The comments on my Three Axes to Explain Terrorism post inspired what I am going to say here.
1. I believe that human population includes both B’s and C’s. B’s are inclined temperamentally or ideologically to use violence to control others. C’s are not so inclined, and they seek ways for people to interact peacefully.
2. If there were no B’s in the world, C’s could adopt a simple rule of never engaging in violence. However, such a rule when followed by C’s produces a very bad equilibrium if there are B’s in the world, because it leaves the B’s unchecked.

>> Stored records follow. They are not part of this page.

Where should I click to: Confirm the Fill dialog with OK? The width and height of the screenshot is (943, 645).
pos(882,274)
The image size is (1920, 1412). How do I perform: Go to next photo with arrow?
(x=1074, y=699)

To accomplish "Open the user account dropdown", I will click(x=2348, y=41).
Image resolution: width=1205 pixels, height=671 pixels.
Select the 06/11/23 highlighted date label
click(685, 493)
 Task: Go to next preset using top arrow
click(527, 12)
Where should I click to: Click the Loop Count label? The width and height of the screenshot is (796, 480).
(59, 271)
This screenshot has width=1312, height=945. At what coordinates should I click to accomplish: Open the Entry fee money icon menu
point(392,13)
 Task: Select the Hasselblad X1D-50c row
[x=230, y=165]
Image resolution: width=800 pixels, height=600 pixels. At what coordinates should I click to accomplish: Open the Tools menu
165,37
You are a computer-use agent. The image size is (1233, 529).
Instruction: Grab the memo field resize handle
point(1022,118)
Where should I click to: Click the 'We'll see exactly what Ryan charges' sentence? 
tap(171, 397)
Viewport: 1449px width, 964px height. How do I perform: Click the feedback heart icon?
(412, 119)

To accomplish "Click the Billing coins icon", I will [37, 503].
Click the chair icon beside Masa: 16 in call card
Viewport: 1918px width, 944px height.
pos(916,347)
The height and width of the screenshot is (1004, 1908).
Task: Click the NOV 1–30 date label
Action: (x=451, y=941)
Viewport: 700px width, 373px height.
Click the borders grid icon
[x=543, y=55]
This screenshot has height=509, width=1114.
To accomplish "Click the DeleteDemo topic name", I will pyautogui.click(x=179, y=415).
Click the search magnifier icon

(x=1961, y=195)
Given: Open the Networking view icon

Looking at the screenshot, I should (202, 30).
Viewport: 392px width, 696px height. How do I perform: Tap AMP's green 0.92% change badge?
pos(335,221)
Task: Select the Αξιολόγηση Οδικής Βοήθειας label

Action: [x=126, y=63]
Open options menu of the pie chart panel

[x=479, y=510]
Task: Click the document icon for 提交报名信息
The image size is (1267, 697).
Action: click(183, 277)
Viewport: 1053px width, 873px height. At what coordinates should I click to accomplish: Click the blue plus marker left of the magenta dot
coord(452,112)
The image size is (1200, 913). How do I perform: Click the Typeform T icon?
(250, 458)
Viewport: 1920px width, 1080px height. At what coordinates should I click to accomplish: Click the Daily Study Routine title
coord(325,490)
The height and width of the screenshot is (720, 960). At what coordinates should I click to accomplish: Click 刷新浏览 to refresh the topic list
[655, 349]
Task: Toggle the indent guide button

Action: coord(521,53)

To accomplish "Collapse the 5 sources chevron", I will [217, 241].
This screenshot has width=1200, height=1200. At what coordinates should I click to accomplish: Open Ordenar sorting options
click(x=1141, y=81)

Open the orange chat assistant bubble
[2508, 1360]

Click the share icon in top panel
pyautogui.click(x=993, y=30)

3. To check B’s, C’s must be willing to commit violence against B’s. This makes C’s a bit like B’s, but I do not believe that this implies total moral equivalence. As one commenter put it,
The distinguishing factor is intention. The civilized nation should be motivated towards living peacefully so long as that is a live option. It does not intend harm to non-combatants and does as much as it can to avoid civilian casualties – the barbarian groups murder non-combatants in gruesome ways for shock value.
4. One of the mechanisms that C’s will use is a state and its government. When C’s organize a state and its government, they create institutions that seek to constrain the government’s ability to use violence, so that it is only used to protect against B’s. These institutions are necessarily imperfect, but this does produce a more civilized (and libertarian) outcome than (2).
5. The apparatus of a state can be taken over by B’s. See the Soviet Union or Nazi Germany. That is a major risk of (4).
6. In his comment, Handle writes,
progressive politicians and the leaders of majority Islamic countries are trying to convince [both Islamophobes and radical Islamists] that there is no link between Islam and political violence, and, at least tacitly, if we can all just get people on all sides to shut up and quit insisting there is such a link, then it will quickly cease to exist and we can reify the claim and bootstrap a decoupling into existence.
In other words, if you deny that Islam is connected to B’s, then that will be self-fulfilling. Conversely, if you insist that Islam is connected to B’s, then that will be self-fulfilling.
Unfortunately, I do not think it’s that simple. In the story about the Belgian prison, the WaPo reporter wrote
Proselytizing prisoners used exercise hours and small windows in their cells to swap news, copies of the Koran and small favors such as illicit cellphones. Gradually, they won over impressionable youths
[my emphasis]. If the prisoners had become C’s as a result, that would be fine. But instead they turned into worse B’s.
7. I do not believe that we can rely solely on the Koran to turn Muslims into C’s. I do not believe that we can rely solely on the Bible to turn Jews or Christians into C’s.
8. I think that C inclinations must be reinforced by a web of institutions, including families, the state, and civic associations of all kinds. My concern with Islam is that it privileges religion ahead of everything else, which reduces the ability of other institutions to play their civilizing role.
9. I have a similar concern about progressivism, in that it privileges the state ahead of everything else. As Yuval Levin points out in his forthcoming book, The Fractured Republic, progressives seem to extol the individual and the state, while opposing churches, corporations, and every other intermediate institution.